Source: https://github.com/docker/compose/issues/3352
You can see the changes to the repository here: https://github.com/bennadel/DailyPrime.me/commit/10a7120dc7d98fd6ec5b1ac61532040a3390bc20
Hmm, I'm getting an error with the certbot renewal! Getting the following error:
> Encountered exception during recovery
> 'HTTP01' object has no attribute 'achalls'
>
> AttributeError: 'HTTP01' object has no attribute 'achalls'
> Attempting to renew cert from /etc/letsencrypt/renewal/dailyprime.me.conf
> produced an unexpected error: [Errno 2] No such file or directory:
> '/var/www'. Skipping.
Trying to figure it out.
Actually, that previous error was for the old certificate (non-wildcard). The renewal for the wildcard certificate seems to be breaking with this error:
> Cert is due for renewal, auto-renewing...

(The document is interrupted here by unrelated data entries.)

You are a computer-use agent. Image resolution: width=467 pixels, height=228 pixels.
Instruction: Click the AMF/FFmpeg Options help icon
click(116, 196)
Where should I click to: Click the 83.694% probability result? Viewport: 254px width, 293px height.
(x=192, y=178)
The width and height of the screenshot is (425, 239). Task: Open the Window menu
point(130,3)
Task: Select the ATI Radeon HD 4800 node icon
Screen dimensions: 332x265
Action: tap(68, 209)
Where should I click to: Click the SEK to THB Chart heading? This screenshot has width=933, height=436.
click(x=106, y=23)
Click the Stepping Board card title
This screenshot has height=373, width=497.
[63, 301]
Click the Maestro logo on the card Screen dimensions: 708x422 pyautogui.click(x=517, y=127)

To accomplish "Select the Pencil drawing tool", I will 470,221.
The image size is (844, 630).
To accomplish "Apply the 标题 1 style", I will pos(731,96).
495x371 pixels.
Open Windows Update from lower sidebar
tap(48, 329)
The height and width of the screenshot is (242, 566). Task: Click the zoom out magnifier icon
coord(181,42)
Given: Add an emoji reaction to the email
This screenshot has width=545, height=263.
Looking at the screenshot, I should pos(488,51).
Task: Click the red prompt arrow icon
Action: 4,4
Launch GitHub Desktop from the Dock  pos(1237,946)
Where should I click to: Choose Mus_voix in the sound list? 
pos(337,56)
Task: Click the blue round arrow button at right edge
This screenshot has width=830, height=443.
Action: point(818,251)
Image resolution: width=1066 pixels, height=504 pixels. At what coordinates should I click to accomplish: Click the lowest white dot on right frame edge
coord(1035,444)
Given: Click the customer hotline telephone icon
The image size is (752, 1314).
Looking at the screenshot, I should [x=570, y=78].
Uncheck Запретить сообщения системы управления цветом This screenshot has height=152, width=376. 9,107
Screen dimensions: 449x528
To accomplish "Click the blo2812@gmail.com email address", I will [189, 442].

> Could not choose appropriate plugin: The manual plugin is not
> working; there may be problems with your existing configuration.
> The error was: PluginError('An authentication script must be provided
> with --manual-auth-hook when using the manual plugin non-interactively.',)
It seems that because I issues the certificate "manually", it's expecting the renewal process to do the same. Which seems kind of whack. Trying to figure it out.
Ok, so it seems that domain ownership needs to be verified both at the initial issuance AND at RENEWAL time. This is why the "renew" command was expecting me to perform the manual DNS authentication challenge. DigitalOcean provides a plug-in to help with this. But, it seems to be more complicated than I need at this time. As such, I'll likely fallback to the explicit subdomain certificate so that I can use the webroot authentication (which doesn't require any manual shenanigans).